TASK STATEMENT:
Take every line from the data that has the word "computer" in it.

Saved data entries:

☆ ☆ ☆ ☆ ☆

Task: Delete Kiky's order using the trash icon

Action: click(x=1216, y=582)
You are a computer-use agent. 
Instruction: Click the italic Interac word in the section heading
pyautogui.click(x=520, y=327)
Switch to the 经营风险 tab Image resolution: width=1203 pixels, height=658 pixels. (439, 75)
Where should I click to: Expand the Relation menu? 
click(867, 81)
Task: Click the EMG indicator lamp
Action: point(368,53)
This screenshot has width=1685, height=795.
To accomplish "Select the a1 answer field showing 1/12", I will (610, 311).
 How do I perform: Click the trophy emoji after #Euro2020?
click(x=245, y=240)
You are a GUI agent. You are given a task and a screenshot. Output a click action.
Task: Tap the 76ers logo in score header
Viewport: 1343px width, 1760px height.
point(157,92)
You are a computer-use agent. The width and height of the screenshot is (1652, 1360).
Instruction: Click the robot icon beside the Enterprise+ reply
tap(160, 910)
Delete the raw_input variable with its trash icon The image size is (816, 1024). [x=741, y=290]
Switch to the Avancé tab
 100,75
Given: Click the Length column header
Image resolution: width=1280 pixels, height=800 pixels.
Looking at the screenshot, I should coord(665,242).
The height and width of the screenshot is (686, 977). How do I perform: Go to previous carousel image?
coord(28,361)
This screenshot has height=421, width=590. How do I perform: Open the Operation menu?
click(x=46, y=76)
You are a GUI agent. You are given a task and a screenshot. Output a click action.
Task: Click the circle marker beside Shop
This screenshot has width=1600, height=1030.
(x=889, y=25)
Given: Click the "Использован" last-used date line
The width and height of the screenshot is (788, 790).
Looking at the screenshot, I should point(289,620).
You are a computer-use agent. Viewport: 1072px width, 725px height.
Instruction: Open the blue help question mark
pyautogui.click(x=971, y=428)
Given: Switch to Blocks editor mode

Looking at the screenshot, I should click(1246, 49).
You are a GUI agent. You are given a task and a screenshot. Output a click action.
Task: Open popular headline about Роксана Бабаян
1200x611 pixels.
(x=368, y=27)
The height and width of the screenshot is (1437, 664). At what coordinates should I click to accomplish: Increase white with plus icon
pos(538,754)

☆ ☆ ☆ ☆ ☆

ANSWER SECTION:
You are a computer-use agent. 
You are a computer-use agent. The width and height of the screenshot is (1652, 1360).
You are a computer-use agent. Viewport: 1072px width, 725px height.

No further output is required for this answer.